During theses processes, we’ve found a great way to win such. You start by making it clear to the estate agent rep that you’re interested, but you never start the process yourself. You wait, wait and wait. Remember, you’re getting all those text messages so you are able to follow the bidding process really close. You’re not a hurry. Not at all.

So if you wait until you feel the frequency of the other bidders’ bids slow down to a pace when you can feel they’re thinking to stop – “this is my last bid, no more”, then it’s time for you to Enter The Arena.

But you shouldn’t put a bid just a little above the last bid. It has to be – if you are ok with the level – a massive bid. That will definitely shock the others and – in most cases – finish the bidding process to your advantage.

Back to the actual buying of an apartment to our son, the other bidders had making their bids and the process was slowing down. It was not really time to go into the process, but soon, very soon we felt.

Then came the crucial mistake from the estate agency. He texted as follows:

“We intend to close the bidding process tomorrow at noon. Please give me you last bid”.

Now. Hold on for a sec. What are the agency rep trying to accomplish? And why? But what impact does he on the buying process?

For sure, he’s trying to close the deal soon and by that force buyers to make up their minds quickly and put their last bid. He’s certainly also trying to make those bids to be higher, since “you’ve got only one more chance”.

And why? Of course to cash in his commission a soon as possible.

But what impact does he? Let’s sort it out.

  1. He stresses buyers to opt-out from the bidding process
  2. He blocks the buyers’ need to evaluate the others’ new bids, and possible put a new and even higher bid, refusing highest possible money to the seller
  3. He infuses irritation by introducing a “last minute process”, that no one more than he earns at

The agency rep became aware of, at least, our irritation when he called me just a few hours before his intended bidding process closure. I said I was just discussing with my family to put a huge bid tomorrow morning, I’d just wanted to evaluate some other apartment offerings, and naturally it’s a big decision and a lot money involved. We always, I said, consider very carefully our actions, but when we decide upon things, we’re honest about our intentions and just go for it, making it a success.

But he persisted, the bidding process would be closed at noon.

I was totally pissed off (excuses for my bad language) and opted-out instantly. The seller of the apartment missed out on a lot more money and my son a nice apartment. To whose gain?

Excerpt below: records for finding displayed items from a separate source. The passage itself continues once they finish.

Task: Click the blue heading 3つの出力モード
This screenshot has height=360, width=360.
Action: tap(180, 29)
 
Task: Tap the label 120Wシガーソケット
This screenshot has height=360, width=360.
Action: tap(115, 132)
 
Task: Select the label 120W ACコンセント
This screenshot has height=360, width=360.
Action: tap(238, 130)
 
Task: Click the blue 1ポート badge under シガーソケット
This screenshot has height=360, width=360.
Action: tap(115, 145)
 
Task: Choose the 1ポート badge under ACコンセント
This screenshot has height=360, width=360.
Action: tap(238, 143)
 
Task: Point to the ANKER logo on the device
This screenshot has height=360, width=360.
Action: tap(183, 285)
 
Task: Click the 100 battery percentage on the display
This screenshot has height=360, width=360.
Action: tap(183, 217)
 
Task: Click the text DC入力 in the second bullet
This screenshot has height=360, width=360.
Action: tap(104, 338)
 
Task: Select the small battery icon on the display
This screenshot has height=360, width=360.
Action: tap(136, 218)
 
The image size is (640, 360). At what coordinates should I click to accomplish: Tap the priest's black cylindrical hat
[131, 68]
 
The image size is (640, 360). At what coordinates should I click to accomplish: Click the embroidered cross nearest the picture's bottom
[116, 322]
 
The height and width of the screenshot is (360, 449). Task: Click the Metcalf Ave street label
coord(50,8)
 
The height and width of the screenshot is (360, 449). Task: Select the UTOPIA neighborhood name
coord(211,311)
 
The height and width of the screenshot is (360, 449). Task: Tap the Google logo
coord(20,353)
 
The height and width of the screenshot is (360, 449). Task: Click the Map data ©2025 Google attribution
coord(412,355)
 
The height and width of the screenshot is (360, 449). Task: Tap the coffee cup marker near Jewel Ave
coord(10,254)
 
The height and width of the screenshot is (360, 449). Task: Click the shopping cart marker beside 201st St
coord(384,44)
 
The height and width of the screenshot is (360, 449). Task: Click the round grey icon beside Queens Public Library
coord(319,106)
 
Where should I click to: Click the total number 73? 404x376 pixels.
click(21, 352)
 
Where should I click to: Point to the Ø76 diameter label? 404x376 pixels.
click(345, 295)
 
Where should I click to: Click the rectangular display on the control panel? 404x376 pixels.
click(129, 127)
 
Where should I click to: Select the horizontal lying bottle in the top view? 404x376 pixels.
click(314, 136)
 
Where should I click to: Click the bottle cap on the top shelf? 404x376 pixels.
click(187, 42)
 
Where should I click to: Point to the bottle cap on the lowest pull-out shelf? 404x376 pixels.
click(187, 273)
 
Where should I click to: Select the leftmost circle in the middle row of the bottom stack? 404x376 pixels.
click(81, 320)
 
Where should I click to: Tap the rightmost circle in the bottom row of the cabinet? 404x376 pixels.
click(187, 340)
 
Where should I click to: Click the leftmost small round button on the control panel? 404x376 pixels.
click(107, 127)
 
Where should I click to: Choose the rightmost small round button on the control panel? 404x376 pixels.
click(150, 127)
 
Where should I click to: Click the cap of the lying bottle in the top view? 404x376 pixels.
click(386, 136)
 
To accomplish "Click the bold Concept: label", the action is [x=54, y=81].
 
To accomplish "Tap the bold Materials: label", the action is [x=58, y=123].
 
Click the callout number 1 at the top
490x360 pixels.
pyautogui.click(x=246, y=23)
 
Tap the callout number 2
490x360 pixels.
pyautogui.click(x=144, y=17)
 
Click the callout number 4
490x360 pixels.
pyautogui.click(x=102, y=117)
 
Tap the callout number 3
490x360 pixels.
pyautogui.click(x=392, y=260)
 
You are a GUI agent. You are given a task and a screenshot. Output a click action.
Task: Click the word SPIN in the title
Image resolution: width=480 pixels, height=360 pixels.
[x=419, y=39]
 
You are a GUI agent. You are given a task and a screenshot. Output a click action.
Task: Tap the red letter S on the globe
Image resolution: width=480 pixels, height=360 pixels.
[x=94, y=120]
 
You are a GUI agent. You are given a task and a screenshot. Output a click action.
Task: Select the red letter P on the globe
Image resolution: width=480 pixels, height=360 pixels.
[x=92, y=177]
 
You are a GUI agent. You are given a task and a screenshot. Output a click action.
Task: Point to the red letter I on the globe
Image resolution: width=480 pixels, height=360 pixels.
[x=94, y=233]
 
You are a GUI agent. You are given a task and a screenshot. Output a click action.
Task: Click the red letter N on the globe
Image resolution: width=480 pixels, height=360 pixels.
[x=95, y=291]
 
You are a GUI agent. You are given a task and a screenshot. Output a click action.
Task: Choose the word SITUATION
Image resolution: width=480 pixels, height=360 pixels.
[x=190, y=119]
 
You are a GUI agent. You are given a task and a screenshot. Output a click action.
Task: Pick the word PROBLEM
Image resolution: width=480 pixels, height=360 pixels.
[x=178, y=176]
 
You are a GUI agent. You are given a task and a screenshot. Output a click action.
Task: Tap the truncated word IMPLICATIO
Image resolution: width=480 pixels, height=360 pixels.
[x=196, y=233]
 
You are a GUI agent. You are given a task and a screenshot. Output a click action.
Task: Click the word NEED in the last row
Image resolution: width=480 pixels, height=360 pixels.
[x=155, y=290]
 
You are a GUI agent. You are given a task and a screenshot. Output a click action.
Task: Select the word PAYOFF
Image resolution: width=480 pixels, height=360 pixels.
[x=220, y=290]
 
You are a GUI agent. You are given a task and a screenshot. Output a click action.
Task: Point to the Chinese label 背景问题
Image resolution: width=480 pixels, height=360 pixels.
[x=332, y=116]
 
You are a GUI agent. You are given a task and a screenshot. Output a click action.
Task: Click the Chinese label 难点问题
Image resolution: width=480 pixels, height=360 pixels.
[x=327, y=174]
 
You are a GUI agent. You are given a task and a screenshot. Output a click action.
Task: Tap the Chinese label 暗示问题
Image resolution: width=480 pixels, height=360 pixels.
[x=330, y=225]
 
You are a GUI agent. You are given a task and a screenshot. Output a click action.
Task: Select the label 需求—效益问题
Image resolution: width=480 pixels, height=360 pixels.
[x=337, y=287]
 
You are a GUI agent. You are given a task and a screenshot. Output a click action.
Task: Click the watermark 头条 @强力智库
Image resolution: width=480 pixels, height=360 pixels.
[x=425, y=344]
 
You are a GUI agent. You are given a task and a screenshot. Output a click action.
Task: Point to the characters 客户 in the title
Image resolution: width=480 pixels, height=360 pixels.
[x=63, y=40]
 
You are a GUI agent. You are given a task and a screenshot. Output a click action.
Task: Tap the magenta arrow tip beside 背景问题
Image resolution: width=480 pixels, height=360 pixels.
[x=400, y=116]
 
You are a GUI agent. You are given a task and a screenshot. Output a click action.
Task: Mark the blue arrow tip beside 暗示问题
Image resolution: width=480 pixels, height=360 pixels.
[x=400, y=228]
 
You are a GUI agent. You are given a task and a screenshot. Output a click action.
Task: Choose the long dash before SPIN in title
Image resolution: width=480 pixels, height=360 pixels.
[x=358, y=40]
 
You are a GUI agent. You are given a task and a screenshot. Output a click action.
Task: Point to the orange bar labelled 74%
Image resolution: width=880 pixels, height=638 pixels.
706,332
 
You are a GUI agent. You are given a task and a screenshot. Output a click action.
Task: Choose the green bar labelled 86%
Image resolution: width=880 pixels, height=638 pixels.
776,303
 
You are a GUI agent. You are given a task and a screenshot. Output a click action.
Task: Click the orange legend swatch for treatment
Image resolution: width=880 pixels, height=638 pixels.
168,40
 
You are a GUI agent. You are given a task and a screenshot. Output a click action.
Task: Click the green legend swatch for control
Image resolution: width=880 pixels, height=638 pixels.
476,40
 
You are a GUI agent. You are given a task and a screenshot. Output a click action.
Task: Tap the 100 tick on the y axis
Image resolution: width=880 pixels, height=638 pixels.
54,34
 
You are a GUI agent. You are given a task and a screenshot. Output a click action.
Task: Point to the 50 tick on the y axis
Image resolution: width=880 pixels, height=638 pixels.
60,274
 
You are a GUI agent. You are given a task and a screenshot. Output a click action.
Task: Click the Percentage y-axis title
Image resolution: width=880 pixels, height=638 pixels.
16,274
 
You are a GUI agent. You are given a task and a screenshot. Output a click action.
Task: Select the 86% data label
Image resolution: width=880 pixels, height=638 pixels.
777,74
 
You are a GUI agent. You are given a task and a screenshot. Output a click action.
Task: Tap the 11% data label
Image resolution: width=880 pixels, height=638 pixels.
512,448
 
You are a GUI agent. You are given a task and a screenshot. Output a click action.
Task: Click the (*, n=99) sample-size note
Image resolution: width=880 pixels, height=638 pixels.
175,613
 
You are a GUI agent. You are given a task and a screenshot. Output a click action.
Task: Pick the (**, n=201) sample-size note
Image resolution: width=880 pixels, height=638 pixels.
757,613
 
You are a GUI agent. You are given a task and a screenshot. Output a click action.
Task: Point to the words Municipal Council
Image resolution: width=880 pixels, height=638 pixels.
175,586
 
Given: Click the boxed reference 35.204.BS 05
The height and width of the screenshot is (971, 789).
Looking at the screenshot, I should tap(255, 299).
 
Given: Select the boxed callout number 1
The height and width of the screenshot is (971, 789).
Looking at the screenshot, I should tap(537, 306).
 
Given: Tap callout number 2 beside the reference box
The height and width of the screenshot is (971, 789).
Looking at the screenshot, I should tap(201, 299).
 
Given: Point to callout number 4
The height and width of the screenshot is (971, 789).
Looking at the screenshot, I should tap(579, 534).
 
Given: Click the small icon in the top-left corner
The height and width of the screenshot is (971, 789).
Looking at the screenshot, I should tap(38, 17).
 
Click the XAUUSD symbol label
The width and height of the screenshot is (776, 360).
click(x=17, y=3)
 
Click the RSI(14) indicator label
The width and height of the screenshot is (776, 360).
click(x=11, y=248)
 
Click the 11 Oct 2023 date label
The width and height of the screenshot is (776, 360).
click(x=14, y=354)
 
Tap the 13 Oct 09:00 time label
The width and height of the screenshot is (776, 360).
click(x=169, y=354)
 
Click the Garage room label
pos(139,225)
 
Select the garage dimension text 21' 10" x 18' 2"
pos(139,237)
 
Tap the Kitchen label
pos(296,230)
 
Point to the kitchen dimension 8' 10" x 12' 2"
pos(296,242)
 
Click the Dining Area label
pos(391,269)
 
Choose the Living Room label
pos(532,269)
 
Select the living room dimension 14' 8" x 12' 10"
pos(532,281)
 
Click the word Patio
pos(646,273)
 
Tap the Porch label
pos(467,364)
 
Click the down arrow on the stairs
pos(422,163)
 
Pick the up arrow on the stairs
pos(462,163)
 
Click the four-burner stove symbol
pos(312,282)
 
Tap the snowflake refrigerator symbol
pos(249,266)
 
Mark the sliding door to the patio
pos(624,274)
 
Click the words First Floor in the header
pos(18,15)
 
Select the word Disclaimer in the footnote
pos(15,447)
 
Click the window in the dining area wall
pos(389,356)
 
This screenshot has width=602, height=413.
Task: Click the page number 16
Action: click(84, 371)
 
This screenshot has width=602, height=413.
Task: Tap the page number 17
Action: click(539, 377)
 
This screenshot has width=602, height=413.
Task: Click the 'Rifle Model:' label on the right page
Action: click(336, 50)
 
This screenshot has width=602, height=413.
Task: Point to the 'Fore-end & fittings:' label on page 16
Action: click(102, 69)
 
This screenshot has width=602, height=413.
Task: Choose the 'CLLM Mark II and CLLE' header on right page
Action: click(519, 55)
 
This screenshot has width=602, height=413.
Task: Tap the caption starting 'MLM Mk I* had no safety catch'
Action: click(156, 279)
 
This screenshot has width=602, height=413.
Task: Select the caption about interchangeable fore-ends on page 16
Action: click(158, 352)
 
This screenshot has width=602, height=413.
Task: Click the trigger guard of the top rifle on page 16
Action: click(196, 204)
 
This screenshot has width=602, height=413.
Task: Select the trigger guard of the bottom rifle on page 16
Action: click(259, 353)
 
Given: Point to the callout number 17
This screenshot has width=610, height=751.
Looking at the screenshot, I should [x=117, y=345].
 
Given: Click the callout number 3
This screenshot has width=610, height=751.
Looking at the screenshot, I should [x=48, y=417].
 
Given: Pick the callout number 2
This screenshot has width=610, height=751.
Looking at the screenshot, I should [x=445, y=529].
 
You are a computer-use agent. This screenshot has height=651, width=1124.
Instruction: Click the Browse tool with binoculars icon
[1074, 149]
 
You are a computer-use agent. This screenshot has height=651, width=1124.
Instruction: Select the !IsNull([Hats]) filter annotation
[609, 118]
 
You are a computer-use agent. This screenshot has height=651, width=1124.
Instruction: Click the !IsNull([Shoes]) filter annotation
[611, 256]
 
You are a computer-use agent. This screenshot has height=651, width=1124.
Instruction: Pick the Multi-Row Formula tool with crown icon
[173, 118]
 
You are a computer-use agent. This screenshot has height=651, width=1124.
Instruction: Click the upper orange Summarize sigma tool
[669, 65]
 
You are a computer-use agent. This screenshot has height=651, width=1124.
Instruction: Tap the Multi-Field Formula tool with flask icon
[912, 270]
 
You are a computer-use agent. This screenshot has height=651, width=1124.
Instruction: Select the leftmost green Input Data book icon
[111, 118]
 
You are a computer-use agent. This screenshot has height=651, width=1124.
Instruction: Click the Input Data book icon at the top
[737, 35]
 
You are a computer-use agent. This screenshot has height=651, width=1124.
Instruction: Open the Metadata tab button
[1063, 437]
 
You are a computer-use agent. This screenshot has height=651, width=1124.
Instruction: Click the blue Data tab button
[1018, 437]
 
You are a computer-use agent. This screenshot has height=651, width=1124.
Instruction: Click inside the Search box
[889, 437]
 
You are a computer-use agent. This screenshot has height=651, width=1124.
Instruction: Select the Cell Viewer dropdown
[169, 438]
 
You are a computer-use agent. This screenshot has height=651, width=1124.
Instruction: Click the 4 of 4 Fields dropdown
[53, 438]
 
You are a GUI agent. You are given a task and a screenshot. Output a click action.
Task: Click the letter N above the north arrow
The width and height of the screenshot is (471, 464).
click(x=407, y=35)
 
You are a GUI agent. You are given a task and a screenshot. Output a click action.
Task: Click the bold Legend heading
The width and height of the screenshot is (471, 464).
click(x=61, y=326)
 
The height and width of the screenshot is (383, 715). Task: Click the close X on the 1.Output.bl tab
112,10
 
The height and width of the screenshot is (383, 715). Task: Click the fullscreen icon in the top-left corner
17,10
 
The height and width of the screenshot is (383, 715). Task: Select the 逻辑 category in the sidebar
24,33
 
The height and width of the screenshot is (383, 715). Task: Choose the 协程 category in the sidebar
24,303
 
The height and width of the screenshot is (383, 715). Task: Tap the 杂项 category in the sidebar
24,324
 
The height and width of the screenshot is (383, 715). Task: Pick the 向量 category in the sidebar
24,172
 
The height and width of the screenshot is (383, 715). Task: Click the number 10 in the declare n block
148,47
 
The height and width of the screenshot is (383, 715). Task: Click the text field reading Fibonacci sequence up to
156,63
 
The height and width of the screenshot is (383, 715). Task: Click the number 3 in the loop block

Everyone talks about “customer is king” and “you’d better consider their buying process instead of your own sales process”. So what may we learn from my story? Are we still thinking demand is greater than assets and by that it’s the sellers’ market? Is the customer really in focus for you? Do you really understand the behavior and needs of your customer? Have you created your “buyer persona” by really step into his shoes?

I doubt. Especially when buying apartments.